Try it:
Collect from the data below each line with "checkbox".

────────────────

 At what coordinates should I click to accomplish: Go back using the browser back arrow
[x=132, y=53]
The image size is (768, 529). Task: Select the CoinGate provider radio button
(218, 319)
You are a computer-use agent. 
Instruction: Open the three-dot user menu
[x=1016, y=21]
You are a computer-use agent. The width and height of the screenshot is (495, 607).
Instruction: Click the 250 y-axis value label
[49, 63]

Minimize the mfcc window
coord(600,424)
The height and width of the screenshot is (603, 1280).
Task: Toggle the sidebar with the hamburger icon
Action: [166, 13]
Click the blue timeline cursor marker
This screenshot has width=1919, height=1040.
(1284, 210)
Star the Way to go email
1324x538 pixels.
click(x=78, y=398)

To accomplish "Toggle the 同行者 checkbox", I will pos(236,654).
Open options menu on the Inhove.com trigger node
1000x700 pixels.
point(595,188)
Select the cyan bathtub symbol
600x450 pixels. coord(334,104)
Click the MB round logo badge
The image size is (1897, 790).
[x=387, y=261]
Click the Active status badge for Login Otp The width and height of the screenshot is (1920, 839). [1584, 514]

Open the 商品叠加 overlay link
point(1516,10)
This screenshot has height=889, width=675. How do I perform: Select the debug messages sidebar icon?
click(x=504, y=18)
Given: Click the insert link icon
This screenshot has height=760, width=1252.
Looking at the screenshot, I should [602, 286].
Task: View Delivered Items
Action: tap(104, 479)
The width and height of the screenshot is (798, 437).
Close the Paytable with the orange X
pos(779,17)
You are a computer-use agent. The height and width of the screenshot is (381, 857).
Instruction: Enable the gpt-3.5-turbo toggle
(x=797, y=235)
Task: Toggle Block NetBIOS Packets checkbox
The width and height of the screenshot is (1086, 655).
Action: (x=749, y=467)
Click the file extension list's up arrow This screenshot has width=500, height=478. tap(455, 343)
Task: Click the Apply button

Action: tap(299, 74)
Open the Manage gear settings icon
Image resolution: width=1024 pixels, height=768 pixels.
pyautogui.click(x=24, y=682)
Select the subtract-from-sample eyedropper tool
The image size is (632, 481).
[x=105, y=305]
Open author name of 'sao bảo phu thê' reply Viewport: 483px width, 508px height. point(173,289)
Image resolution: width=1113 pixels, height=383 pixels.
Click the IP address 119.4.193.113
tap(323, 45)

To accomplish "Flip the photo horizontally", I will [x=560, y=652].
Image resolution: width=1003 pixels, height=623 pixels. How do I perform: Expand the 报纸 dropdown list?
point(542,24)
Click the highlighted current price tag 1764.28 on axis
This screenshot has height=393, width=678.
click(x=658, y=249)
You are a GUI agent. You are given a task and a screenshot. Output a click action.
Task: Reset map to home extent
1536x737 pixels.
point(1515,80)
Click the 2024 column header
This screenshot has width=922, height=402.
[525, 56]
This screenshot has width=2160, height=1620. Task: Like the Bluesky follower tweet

────────────────

Finished exercise:
To accomplish "Toggle the 同行者 checkbox", I will pos(236,654).
Task: Toggle Block NetBIOS Packets checkbox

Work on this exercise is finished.